Aynı kalemler, Devlet eliyle tedarik edilerek, distribütörler ve toptancılar eliyle talep eden küçük esnafa da belki lojistik giderleri göz önünde bulundurularak küçük farklarla ulaştırılabilir. Böylece zincir marketin 5 TL’ye sattığı ürünü, bugünkü gibi 8-10 TL’ye değil 5,5-6 TL’ye bakkalda bulma imkânı olabilir.
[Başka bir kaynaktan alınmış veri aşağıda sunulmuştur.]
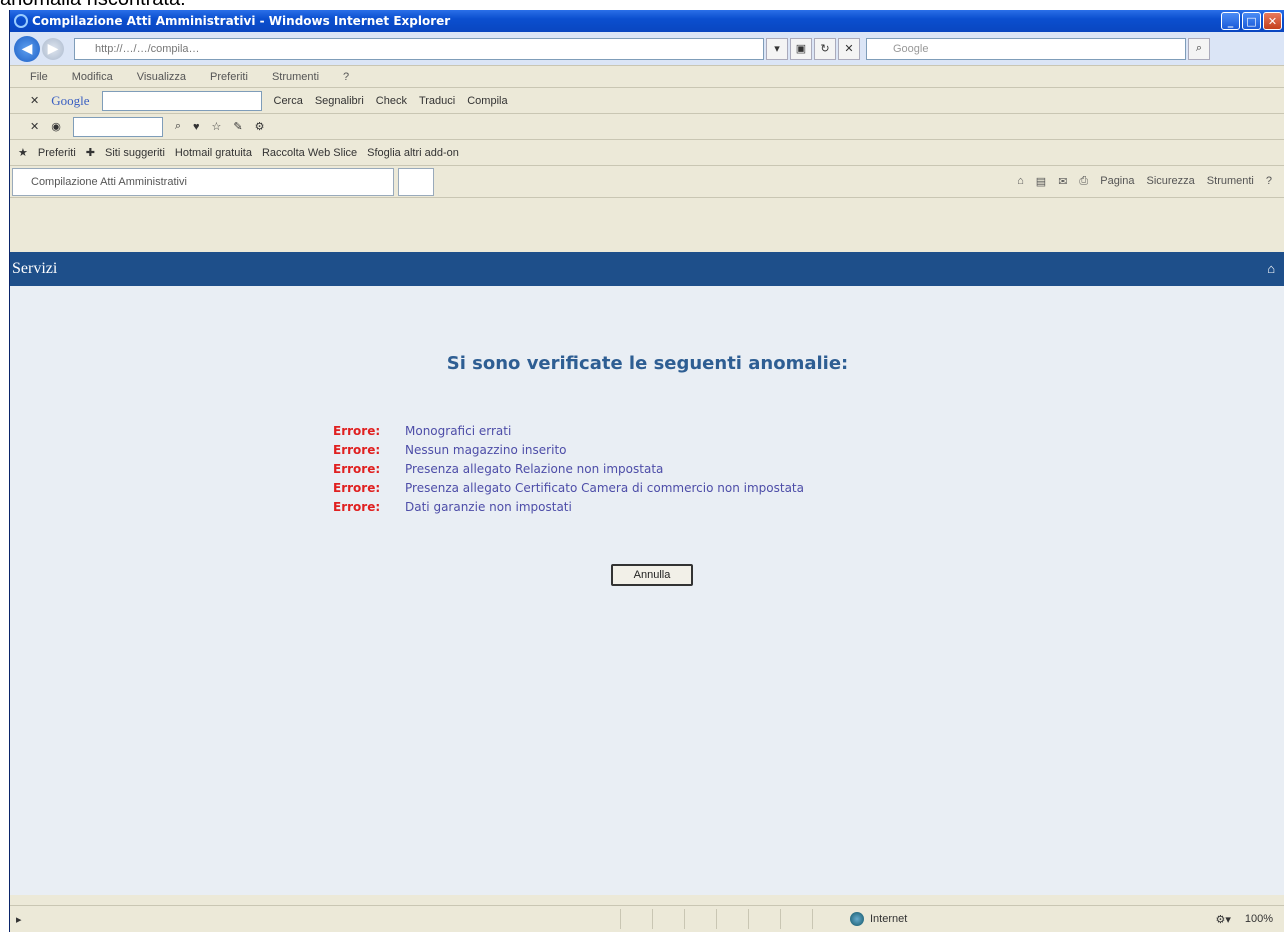  Describe the element at coordinates (413, 153) in the screenshot. I see `favorite-link-addons: Sfoglia altri add-on` at that location.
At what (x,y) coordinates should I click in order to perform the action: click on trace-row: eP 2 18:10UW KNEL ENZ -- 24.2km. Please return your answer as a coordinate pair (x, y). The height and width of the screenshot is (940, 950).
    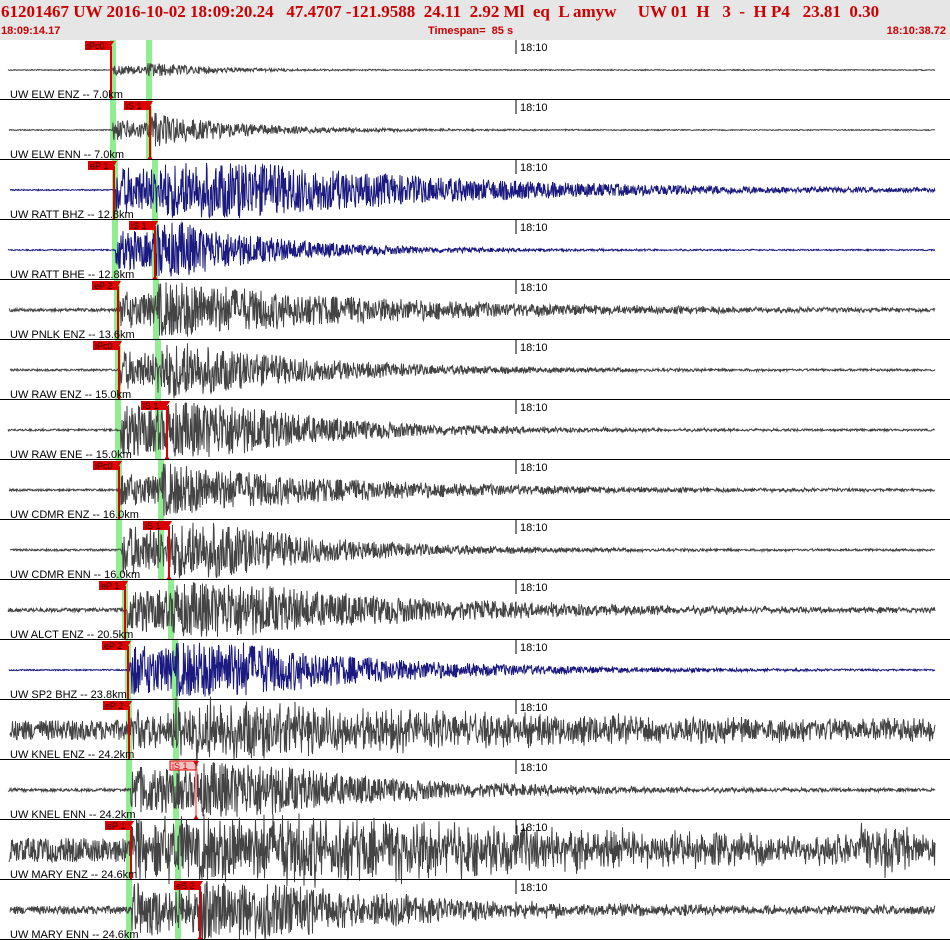
    Looking at the image, I should click on (475, 731).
Hep diyoruz ki, “Kanunlarımız yeterli ama denetimlerimiz, uygulamalarımız yetersiz”. Evet, uygulama konusunda sıkıntılarımız olduğu doğrudur. Ama bu işin denetlenmesi, mevcut teknolojik altyapı ile çok kolay olacaktır. Cumhurbaşkanı ya da bakanlar denetimi kendileri yapmayacaktır elbette ama her ilde bu işin başına meselâ ticaret il müdürlerini atayabilirler. Ben de vatandaş olarak uygulamadaki hatanın faturasının kime kesileceğini bilirim.

Yarın çok geç olmadan, mutfaktaki yangın iktidarın ömrünü tüketmeden, vatandaş daha fazla çileden çıkmadan, yüzlerce yıl denenmiş, liberal ve kapitalist sisteme boyun eğercesine vazgeçilmiş narh sistemi bir an önce hayata geçmelidir.